Univention Bugzilla – Bug 32585
create DHCP subnets and hosts in a subcontainer of the DHCP service
Last modified: 2018-04-13 13:40:03 CEST
In environments with several IP-subnets administrators are often confused about the mix of UDM policy results and the evaluation order of the DHCP server. Example: One has 10 subnets where in 8 of them the same DNS server settings should be applied and 2 should use different settings. Usually, administrators try to attach the default DHCP DNS policy targeting the 8 subnets to the domain root (which is created by default during UCS installation there) and overwrite it with a policy attached to the two subnets. But the evaluation order of the DHCP server is different: it resolves first the settings of the Host Object of queriing client, where the default policy takes effect. Settings at the subnet are not checked further on. In contrast: if an unknown client in the same subnet gets an IP from a pool, the setting of the subnet applies. So two clients in the same subnet get different DNS serves. A workaround for this is to create subcontainers in the LDAP tree of the DHCP service, at least one for subnets, and store the LDAP objects for hosts and subnets separated. The default policy can then be attached to the subnet container and will not affect host objects any more. In current UCS releases the workaround already works for subnets, but would be a source of administrative tasks and possible failures: Each join of a UCS system (and also UCC?) creates its subnet at the products default position. Using the workaround, one would have two subnet objects in his DHCP service -- with unknown effects. Requested i.e. by 2013081421086439
The problem here is that DHCPd has a built-in inheritance mechanism which badly matches with the UCS policy mechanism, which is blindly applied to all levels of the DHCP hierarchy. "host" are on the same level as "(shared) subnets" in the DHCPd configuration and are both children of the "service" entry. So a UMC policy applied to the service also gets applied to all hosts by default. This can be worked-around by adding "univentionDhcpHost" to the list of "prohibited object classes": # udm policies/dhcp_dns list DN: cn=default-settings,cn=dns,cn=dhcp,cn=policies,dc=phahn,dc=pt name: default-settings domain_name_servers: 10.200.17.40 domain_name_servers: 10.0.17.40 domain_name_servers: 10.0.17.45 domain_name: phahn.pt prohibitedObjectClasses: univentionDhcpHost # diff /tmp/dhcp-ldap-startup.log /var/log/dhcp-ldap-startup.log 89,90d88 < option domain-name "phahn.pt"; < option domain-name-servers 10.200.17.40, 10.0.17.40, 10.0.17.45; 105,106d102 < option domain-name "phahn.pt"; < option domain-name-servers 10.200.17.40, 10.0.17.40, 10.0.17.45;
requested by further customer 2013110721002704
Creating a CN-container below dhcp/service works only to some degree, as the UMC computers module only directly lists the dhcp/services and not the containers therein. Hosts can only be added into Sub-containers through the CLI interface and show up as empty lines in UMC afterwards.

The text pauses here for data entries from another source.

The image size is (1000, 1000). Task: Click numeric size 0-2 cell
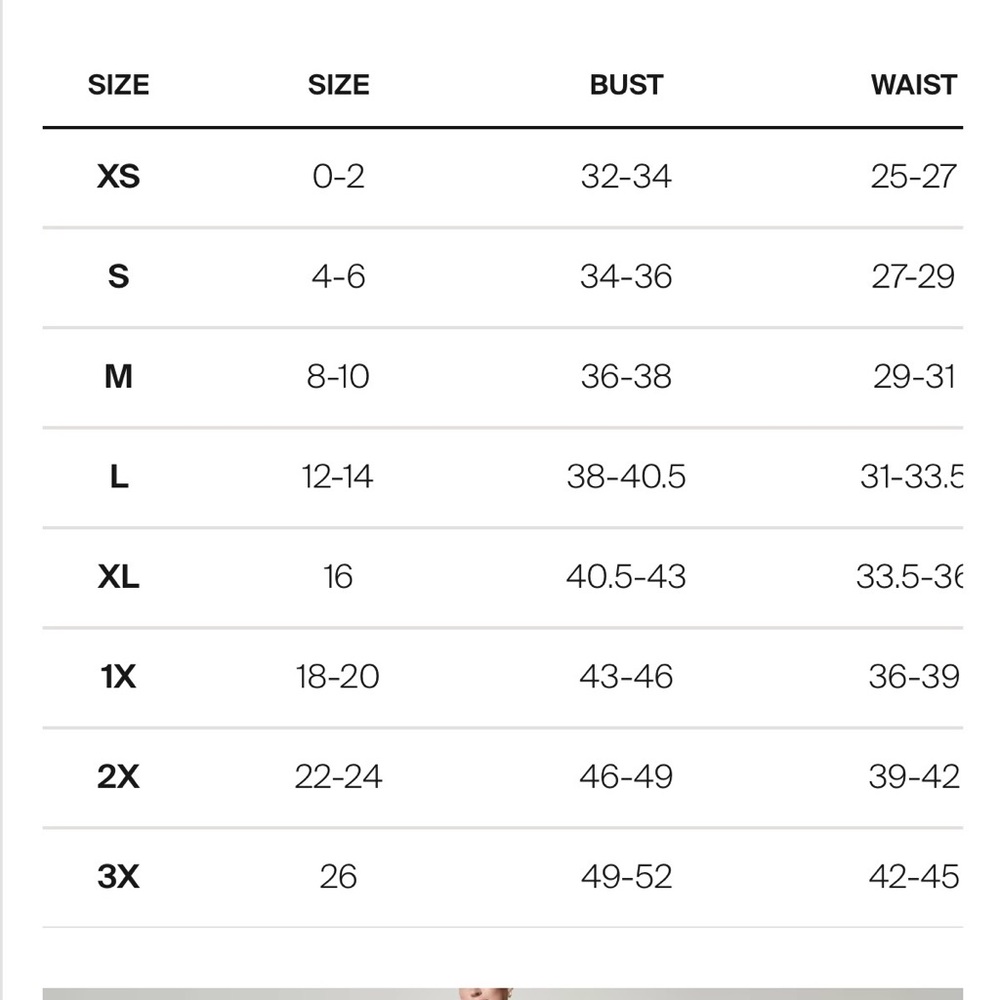coord(338,176)
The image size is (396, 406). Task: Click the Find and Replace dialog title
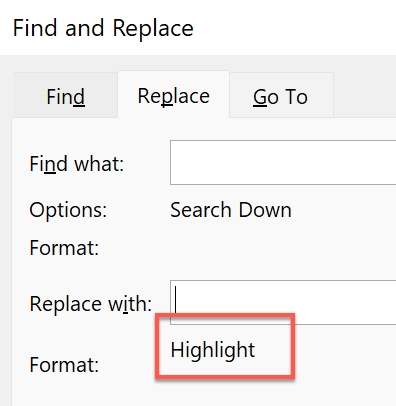pos(103,28)
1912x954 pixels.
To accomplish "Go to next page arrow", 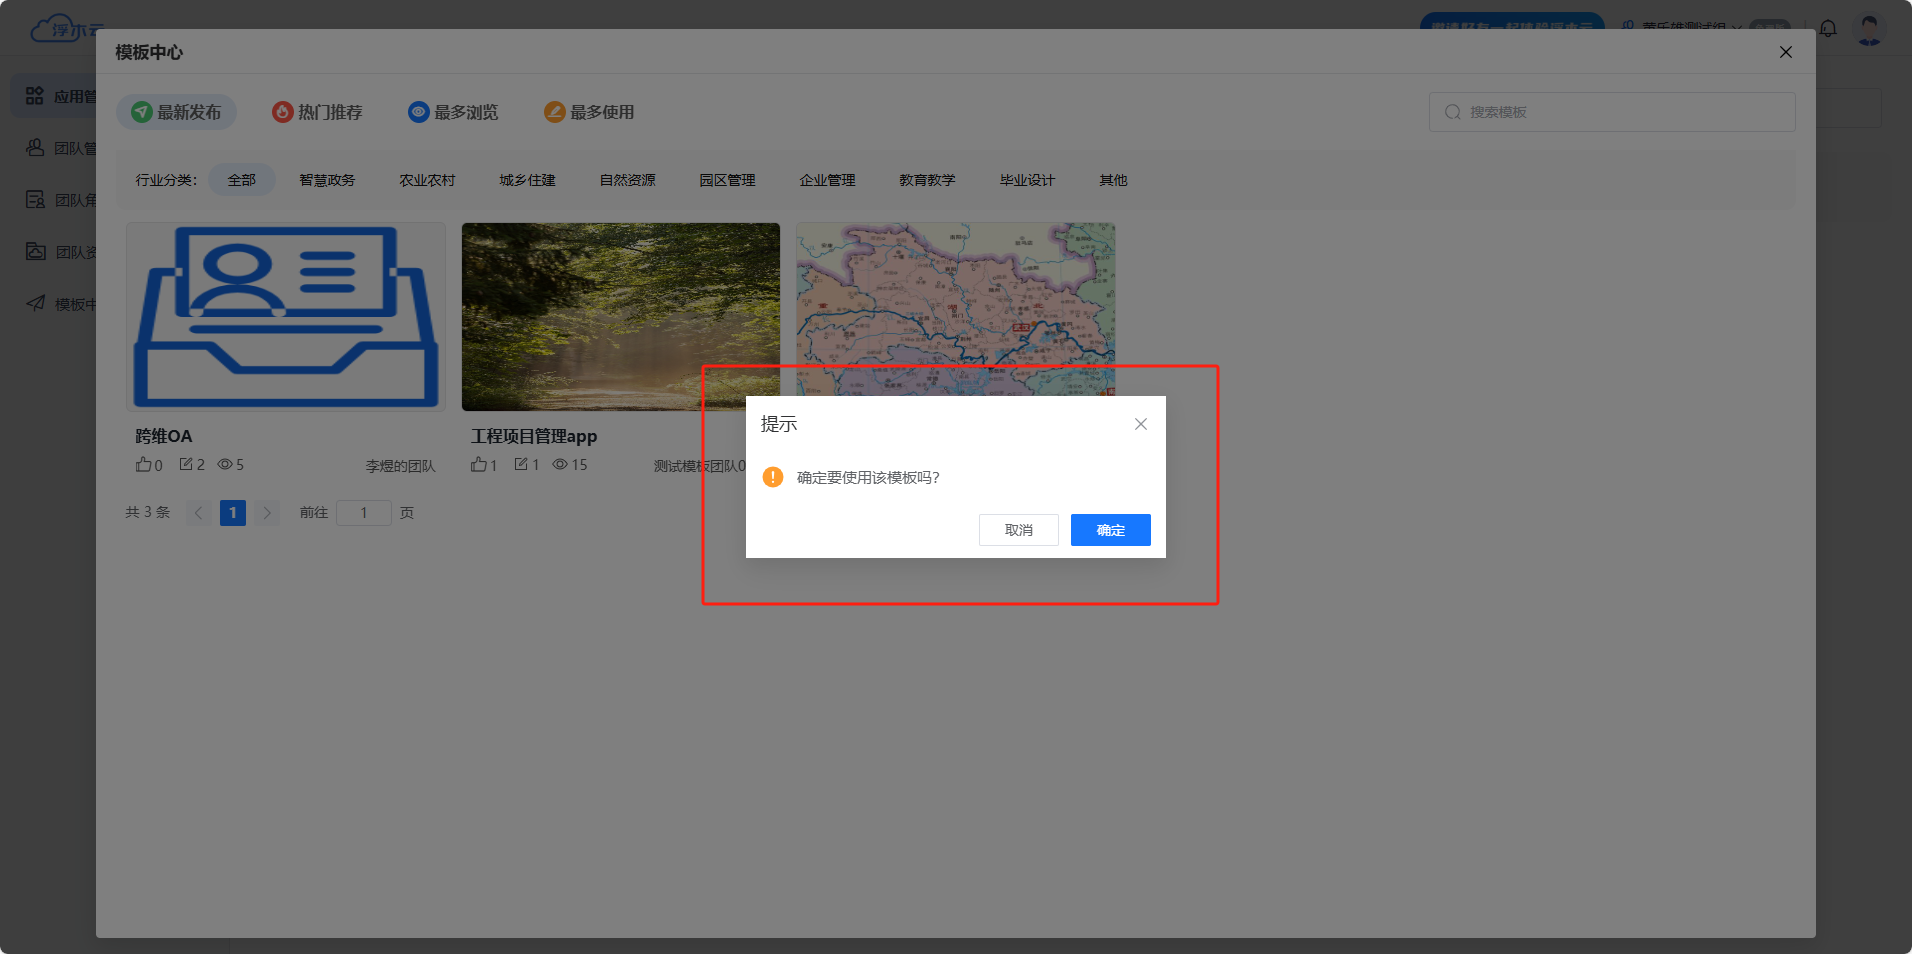I will tap(267, 513).
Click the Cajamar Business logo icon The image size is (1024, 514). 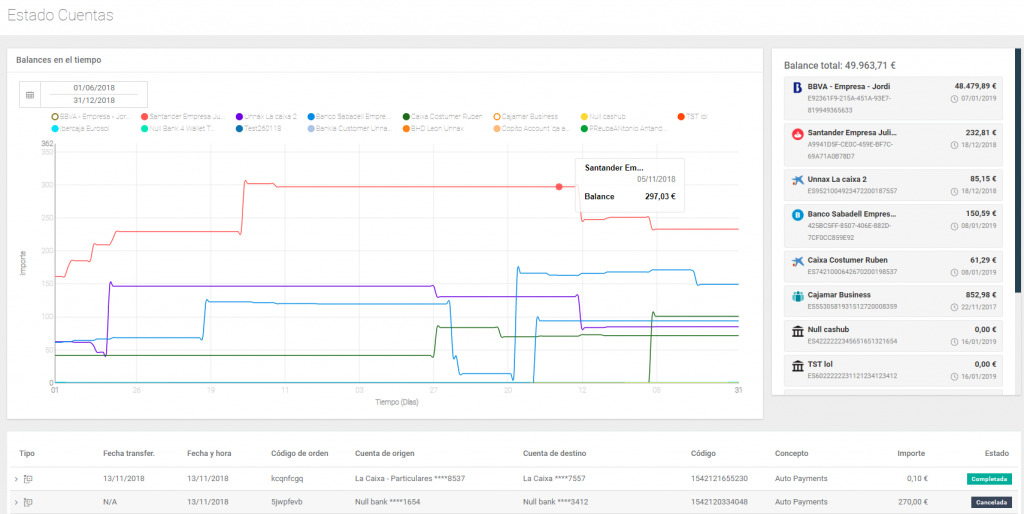point(798,296)
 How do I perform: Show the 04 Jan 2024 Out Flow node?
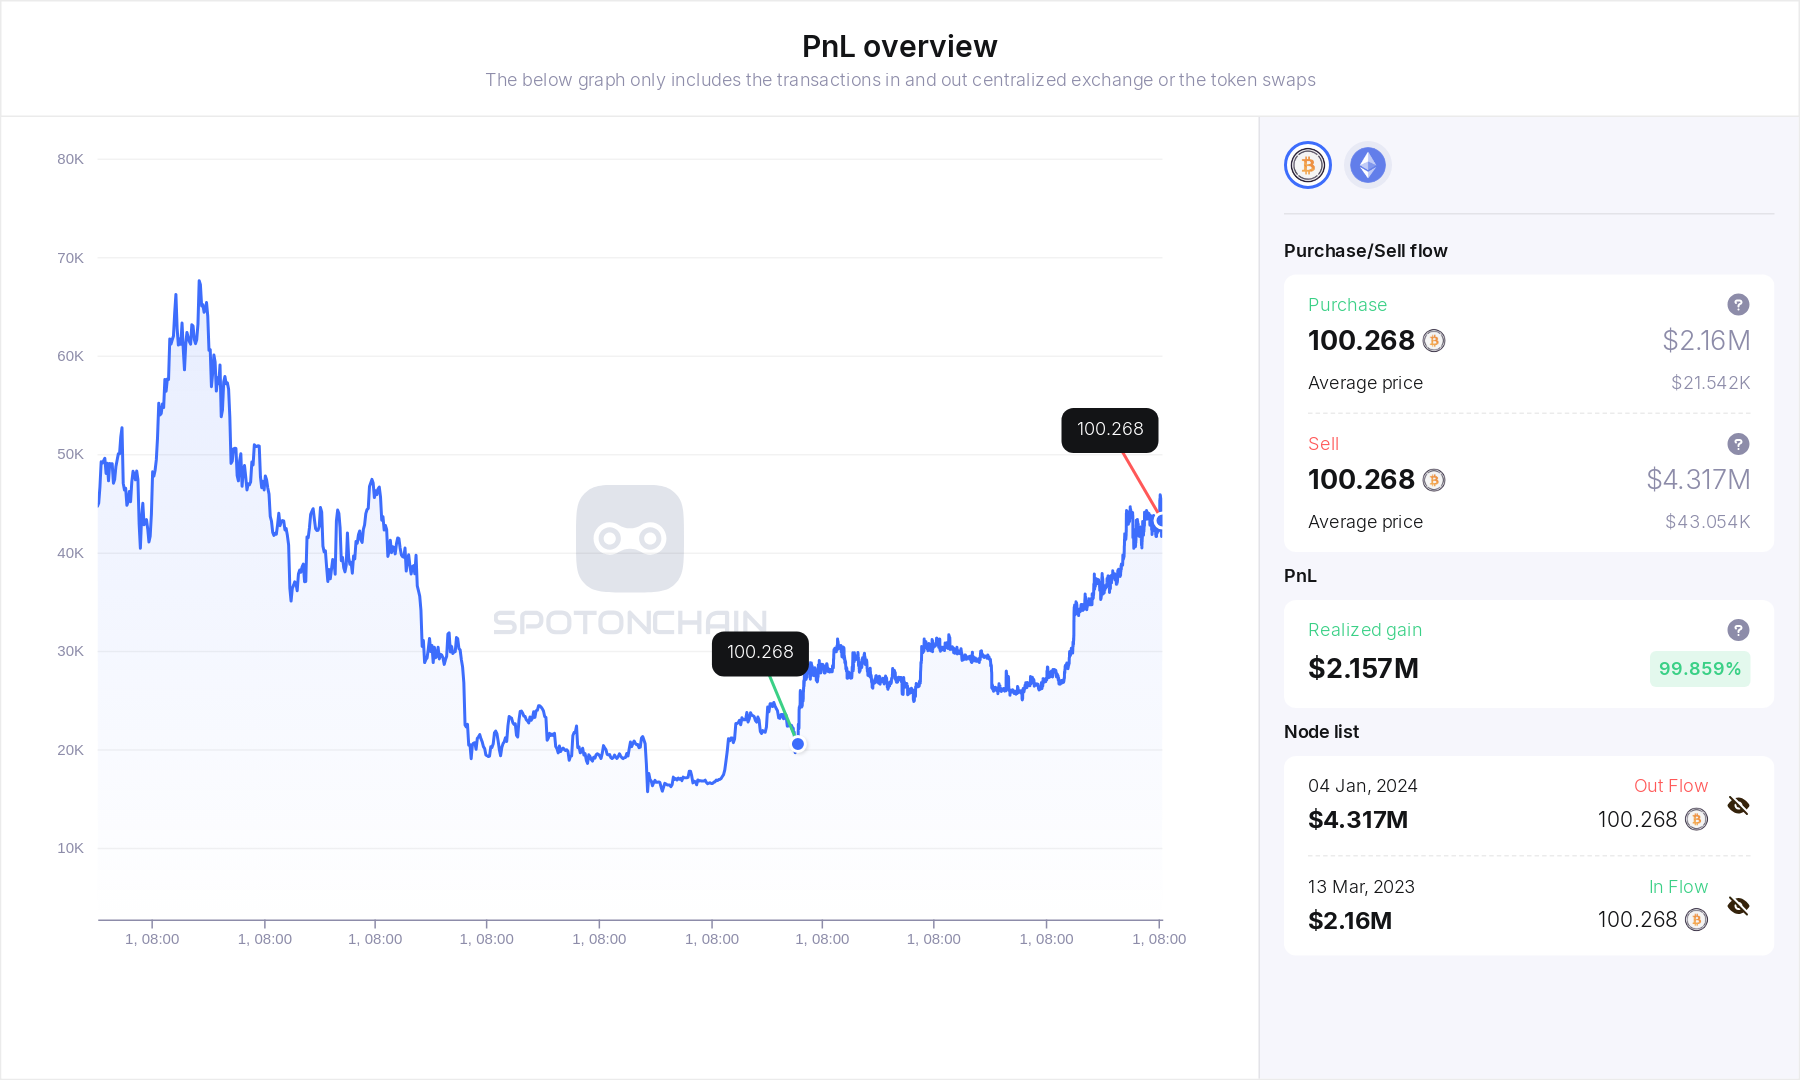point(1740,805)
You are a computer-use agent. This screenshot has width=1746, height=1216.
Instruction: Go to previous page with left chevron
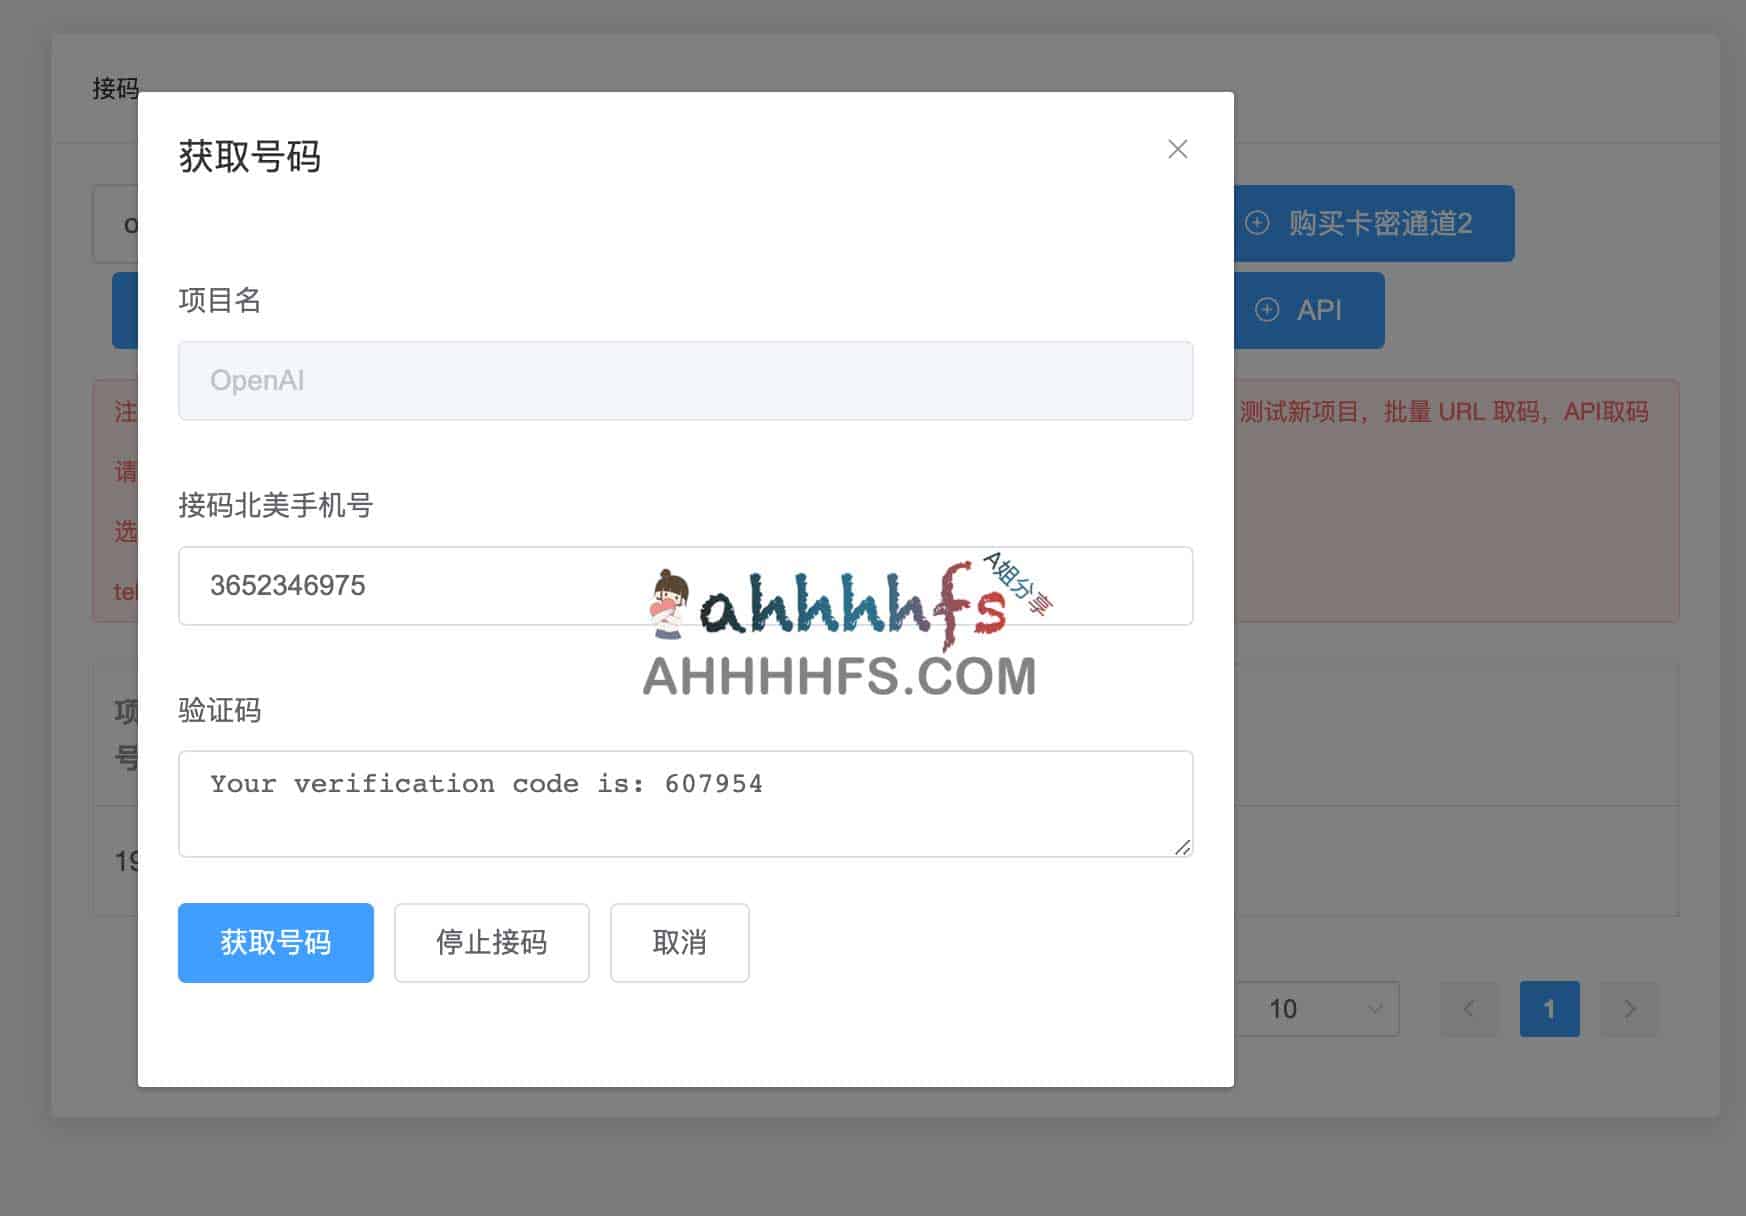1469,1009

Are there customers which use this invalid/broken workaround suggestion from Comment #0:? > A workaround for this is to create subcontainers in the LDAP tree of the DHCP > service, at least one for subnets, and store the LDAP objects for hosts and > subnets separated. The default policy can then be attached to the subnet > container and will not affect host objects any more.
With Bug #36255 fixed policies can be configured to *not* apply to DHCP hosts. As such the workaround with containers is not needed anymore. This is also documented at <http://docs.software-univention.de/manual-4.1.html#networks::dhcp::policies>
1. host in subnets are wrong 2. policies can be restricted to not apply to hosts 3. UMC-DHCP has been improved; e.g. Bug #43048 is fixed, so hosts/subnets can be created/used in containers if that is needed.